Written request
Copy the records below verbatim, beginning at the line that contains "This screenshot has height=720, width=1280." and stopping after the line that contains "H122 is located at coordinates (649, 560).".

Supplied information

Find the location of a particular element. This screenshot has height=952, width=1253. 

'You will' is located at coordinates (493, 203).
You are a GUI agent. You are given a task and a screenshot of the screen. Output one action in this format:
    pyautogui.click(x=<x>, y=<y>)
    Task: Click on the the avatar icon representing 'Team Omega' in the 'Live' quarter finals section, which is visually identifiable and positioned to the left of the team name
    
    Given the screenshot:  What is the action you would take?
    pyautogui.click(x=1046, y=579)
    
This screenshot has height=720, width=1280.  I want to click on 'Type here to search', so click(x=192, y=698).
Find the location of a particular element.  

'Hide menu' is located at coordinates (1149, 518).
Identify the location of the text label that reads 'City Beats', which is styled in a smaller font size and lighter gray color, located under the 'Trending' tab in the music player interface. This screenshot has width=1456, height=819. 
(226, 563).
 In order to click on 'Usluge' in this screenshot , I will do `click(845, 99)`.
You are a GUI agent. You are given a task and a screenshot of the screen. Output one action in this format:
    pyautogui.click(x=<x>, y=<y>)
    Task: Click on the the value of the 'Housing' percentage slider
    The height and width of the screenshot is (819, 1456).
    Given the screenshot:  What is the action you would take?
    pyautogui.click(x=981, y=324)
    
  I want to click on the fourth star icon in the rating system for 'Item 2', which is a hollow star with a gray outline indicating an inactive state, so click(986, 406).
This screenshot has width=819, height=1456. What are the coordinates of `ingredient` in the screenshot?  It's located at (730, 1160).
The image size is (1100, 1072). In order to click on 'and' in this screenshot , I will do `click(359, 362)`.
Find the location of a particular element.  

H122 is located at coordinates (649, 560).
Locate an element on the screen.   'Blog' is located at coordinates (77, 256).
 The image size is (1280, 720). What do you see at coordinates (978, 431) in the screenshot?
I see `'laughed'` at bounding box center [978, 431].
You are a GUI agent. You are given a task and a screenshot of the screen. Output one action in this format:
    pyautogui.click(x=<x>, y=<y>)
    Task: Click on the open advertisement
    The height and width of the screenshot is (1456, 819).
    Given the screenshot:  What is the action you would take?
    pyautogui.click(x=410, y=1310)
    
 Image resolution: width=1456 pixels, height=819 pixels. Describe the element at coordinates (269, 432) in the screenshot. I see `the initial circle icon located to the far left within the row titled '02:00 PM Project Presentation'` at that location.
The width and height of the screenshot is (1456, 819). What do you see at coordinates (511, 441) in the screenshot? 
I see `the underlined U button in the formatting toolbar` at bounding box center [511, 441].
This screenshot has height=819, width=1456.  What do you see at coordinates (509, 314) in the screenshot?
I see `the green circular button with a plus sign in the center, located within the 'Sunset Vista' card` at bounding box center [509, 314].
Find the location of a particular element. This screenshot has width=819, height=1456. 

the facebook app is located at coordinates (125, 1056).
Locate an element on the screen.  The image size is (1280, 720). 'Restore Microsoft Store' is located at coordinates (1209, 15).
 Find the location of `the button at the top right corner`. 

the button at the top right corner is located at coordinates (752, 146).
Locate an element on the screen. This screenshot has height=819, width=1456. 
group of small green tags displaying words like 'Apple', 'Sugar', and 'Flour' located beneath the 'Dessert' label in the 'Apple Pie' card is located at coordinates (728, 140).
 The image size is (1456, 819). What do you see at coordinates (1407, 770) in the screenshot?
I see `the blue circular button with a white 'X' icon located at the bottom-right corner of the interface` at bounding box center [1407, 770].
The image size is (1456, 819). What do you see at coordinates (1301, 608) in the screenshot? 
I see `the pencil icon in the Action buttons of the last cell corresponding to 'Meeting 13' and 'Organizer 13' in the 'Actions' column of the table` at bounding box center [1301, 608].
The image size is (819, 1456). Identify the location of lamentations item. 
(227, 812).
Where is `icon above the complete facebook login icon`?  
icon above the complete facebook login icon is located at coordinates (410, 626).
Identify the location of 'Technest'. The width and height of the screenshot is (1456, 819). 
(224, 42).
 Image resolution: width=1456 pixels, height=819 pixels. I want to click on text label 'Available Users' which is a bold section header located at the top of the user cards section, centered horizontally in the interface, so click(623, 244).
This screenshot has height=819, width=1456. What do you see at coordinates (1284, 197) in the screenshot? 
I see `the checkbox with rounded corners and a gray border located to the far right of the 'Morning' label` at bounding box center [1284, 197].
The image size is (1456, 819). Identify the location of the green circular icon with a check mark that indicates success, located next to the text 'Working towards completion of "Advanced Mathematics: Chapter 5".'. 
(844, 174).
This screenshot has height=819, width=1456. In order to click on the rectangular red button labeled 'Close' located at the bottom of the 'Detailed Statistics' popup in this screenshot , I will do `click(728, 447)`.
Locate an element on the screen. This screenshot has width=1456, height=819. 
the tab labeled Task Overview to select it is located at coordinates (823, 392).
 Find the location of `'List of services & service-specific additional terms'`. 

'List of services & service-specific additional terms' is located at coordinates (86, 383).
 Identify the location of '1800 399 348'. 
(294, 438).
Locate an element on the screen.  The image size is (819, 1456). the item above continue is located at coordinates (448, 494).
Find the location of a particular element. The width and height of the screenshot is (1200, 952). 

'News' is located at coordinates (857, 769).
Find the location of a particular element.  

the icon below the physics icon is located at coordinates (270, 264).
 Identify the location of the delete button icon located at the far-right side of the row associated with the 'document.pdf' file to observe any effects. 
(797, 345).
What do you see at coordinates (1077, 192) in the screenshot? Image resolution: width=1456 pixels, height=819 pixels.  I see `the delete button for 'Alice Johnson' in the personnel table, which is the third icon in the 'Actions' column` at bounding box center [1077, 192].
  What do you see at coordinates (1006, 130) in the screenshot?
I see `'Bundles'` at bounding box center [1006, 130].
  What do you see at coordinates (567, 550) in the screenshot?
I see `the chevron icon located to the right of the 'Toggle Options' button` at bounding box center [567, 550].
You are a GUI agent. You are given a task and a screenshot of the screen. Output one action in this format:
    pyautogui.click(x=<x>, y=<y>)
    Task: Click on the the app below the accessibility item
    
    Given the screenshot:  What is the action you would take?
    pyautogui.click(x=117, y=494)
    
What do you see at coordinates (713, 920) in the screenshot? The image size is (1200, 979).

Reply
This screenshot has height=720, width=1280.  I want to click on 'Type here to search', so click(x=192, y=698).
Find the location of a particular element.  

'Hide menu' is located at coordinates (1149, 518).
Identify the location of the text label that reads 'City Beats', which is styled in a smaller font size and lighter gray color, located under the 'Trending' tab in the music player interface. This screenshot has width=1456, height=819. 
(226, 563).
 In order to click on 'Usluge' in this screenshot , I will do `click(845, 99)`.
You are a GUI agent. You are given a task and a screenshot of the screen. Output one action in this format:
    pyautogui.click(x=<x>, y=<y>)
    Task: Click on the the value of the 'Housing' percentage slider
    The height and width of the screenshot is (819, 1456).
    Given the screenshot:  What is the action you would take?
    pyautogui.click(x=981, y=324)
    
  I want to click on the fourth star icon in the rating system for 'Item 2', which is a hollow star with a gray outline indicating an inactive state, so click(986, 406).
This screenshot has width=819, height=1456. What are the coordinates of `ingredient` in the screenshot?  It's located at (730, 1160).
The image size is (1100, 1072). In order to click on 'and' in this screenshot , I will do `click(359, 362)`.
Find the location of a particular element.  

H122 is located at coordinates (649, 560).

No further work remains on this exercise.